Is there a way to make it predict sin
for any number of curves? Preferably with a small number of layers.
Upvotes: 3
Views: 718
Reputation: 32081
With a fully connected network I guess you won't be able to get arbitrarily long sequences, but with an RNN it looks like people have achieved this. A google search will pop up many such efforts, I found this one quickly: http://goelhardik.github.io/2016/05/25/lstm-sine-wave/
An RNN learns a sequence based on a history of inputs, so it's designed to pick up these kinds of patterns.

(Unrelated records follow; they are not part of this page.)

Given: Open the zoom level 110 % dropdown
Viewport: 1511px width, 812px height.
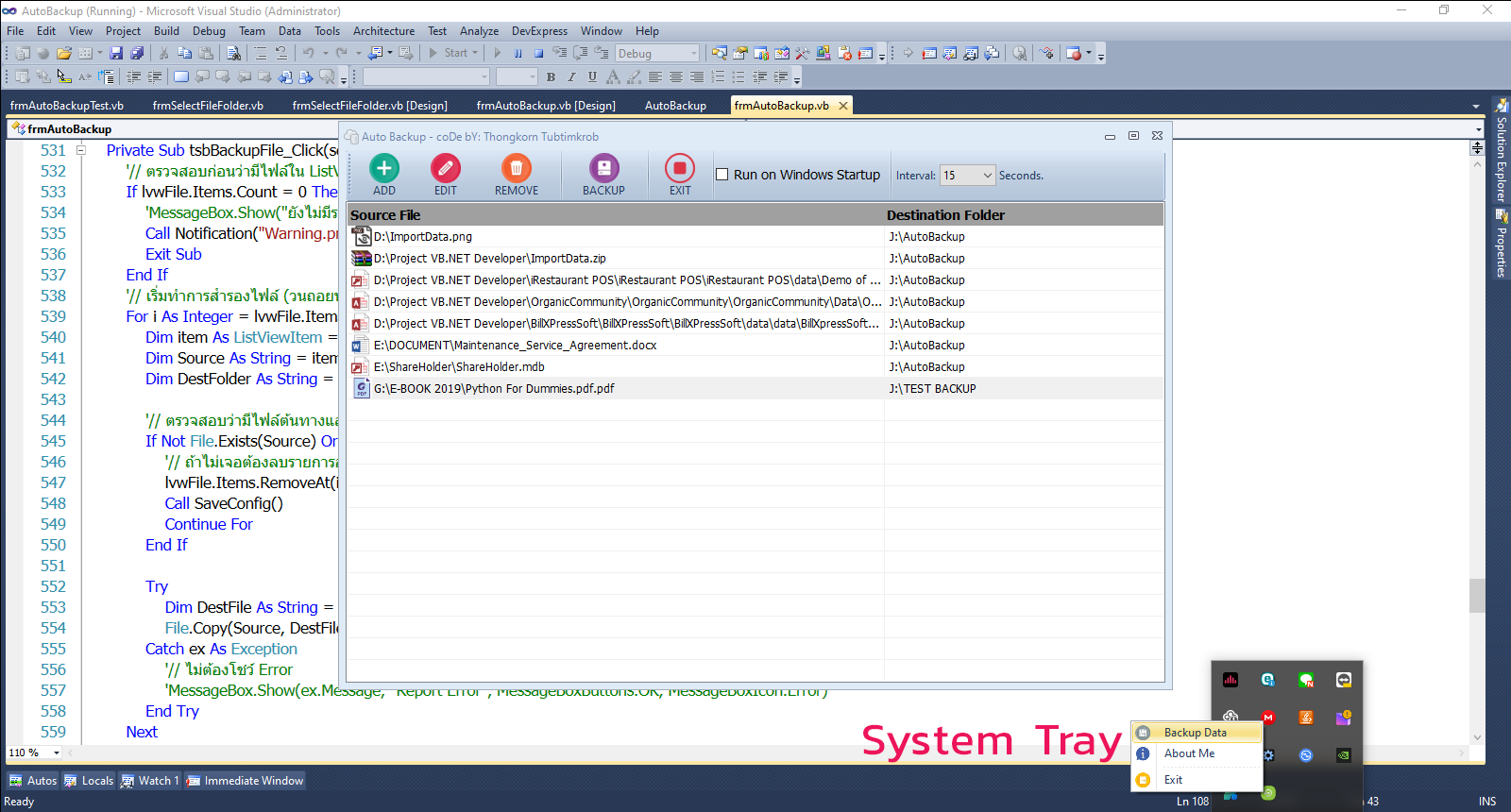Looking at the screenshot, I should point(57,753).
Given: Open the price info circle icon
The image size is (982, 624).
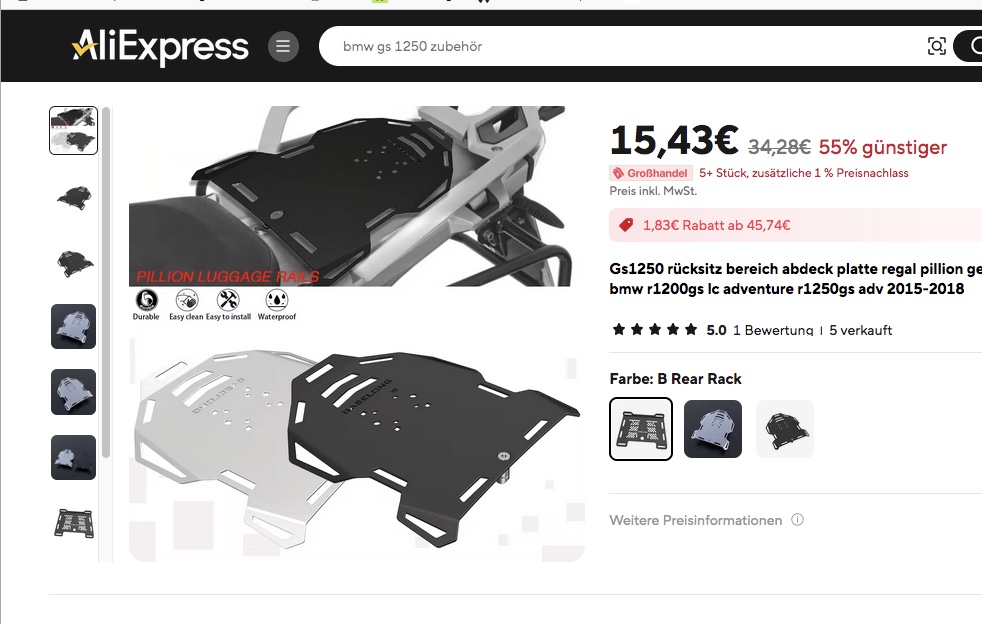Looking at the screenshot, I should (x=797, y=520).
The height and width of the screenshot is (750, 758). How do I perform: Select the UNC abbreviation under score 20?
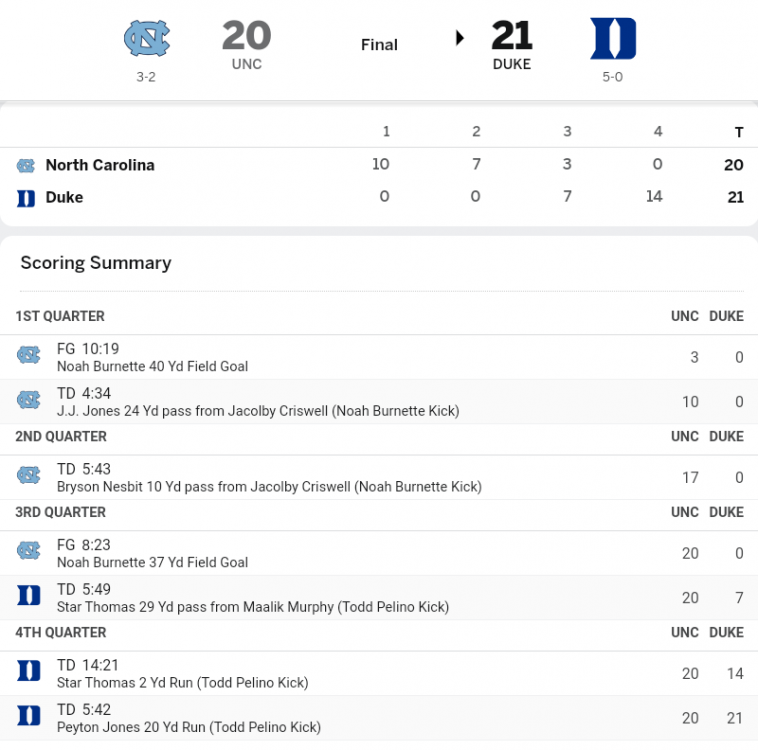246,64
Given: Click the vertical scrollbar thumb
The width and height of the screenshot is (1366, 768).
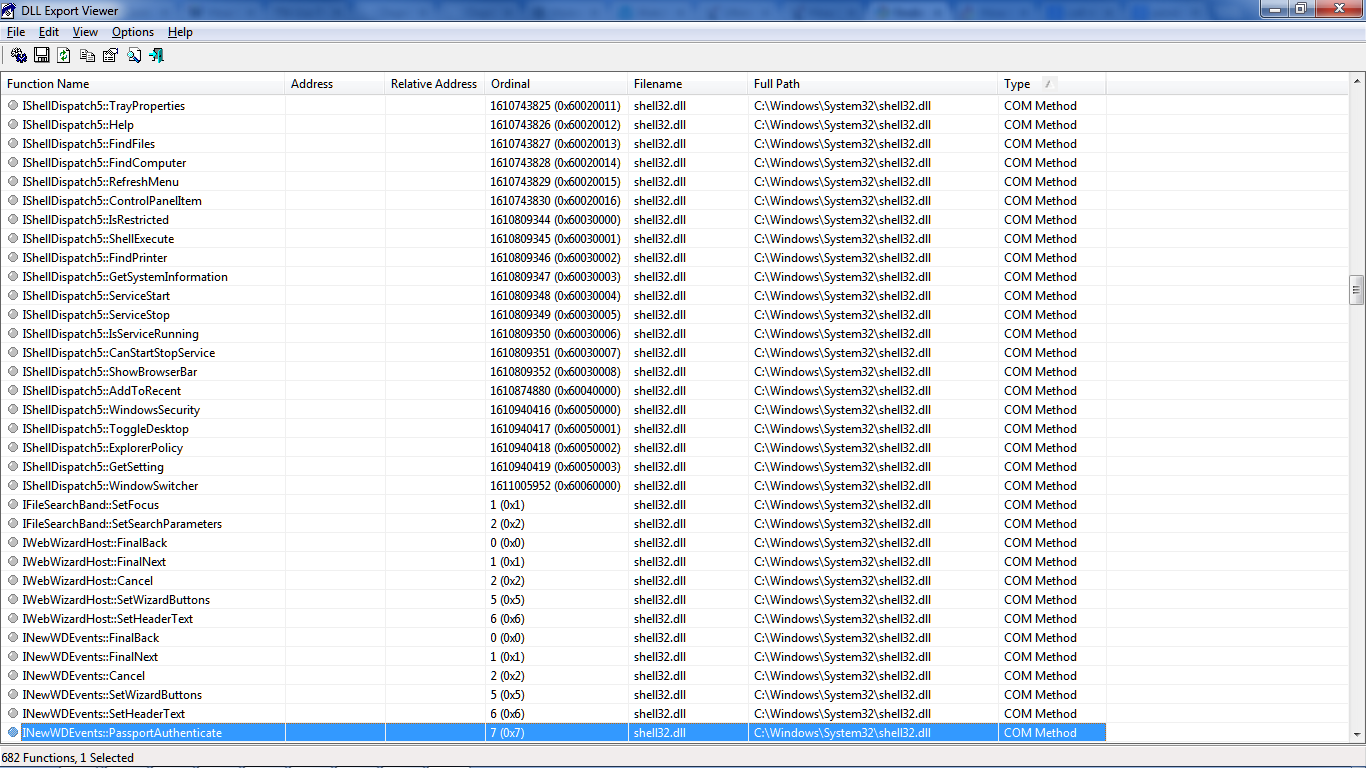Looking at the screenshot, I should tap(1357, 290).
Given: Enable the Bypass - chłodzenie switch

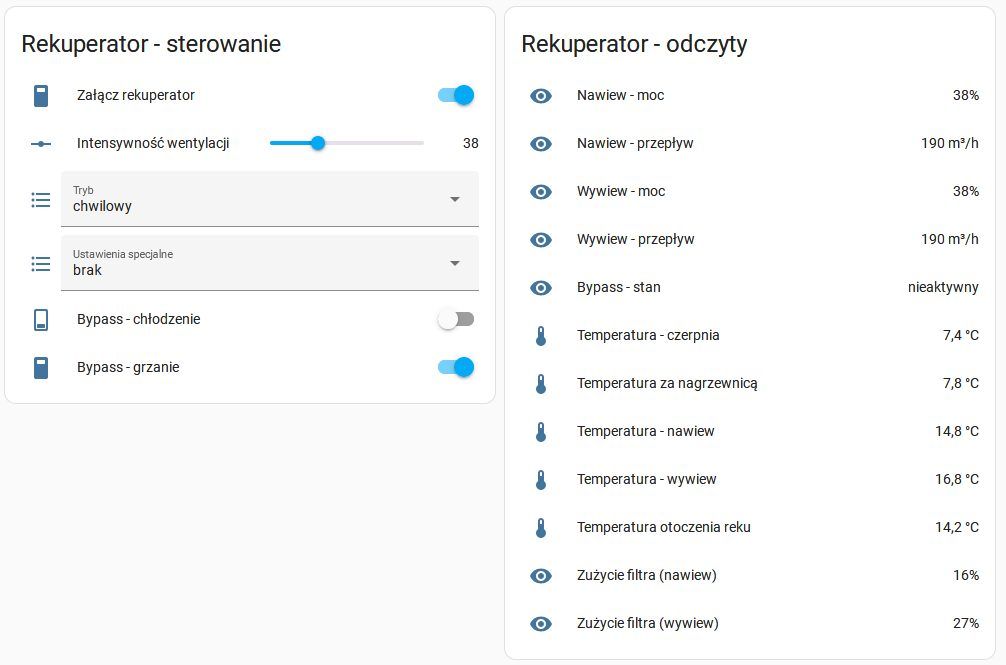Looking at the screenshot, I should (456, 319).
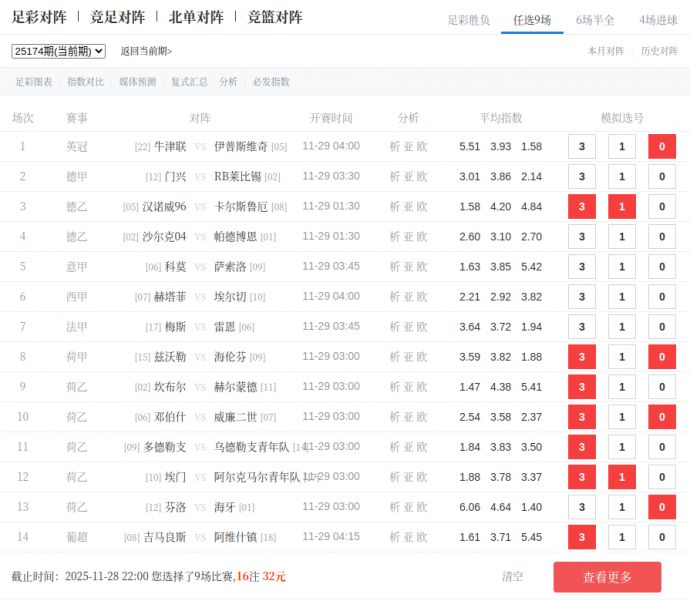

I suspect the limitation you observed is akin to performing a polynomial fit. If you increase the degree of polynomial you can better fit a function like this, but a polynomial can only represent a fixed number of inflection points depending on the degree you choose. Your observation here appears the same. As you increase layers you add more non-linear transitions. However, you are limited by a fixed number of layers you chose as the architecture in a fully connected network.
An RNN does not work on the same principals because it maintains a state and can make use of the state being passed forward in the sequence to learn the pattern of a single period of the sine wave and then repeat that pattern based on the state information.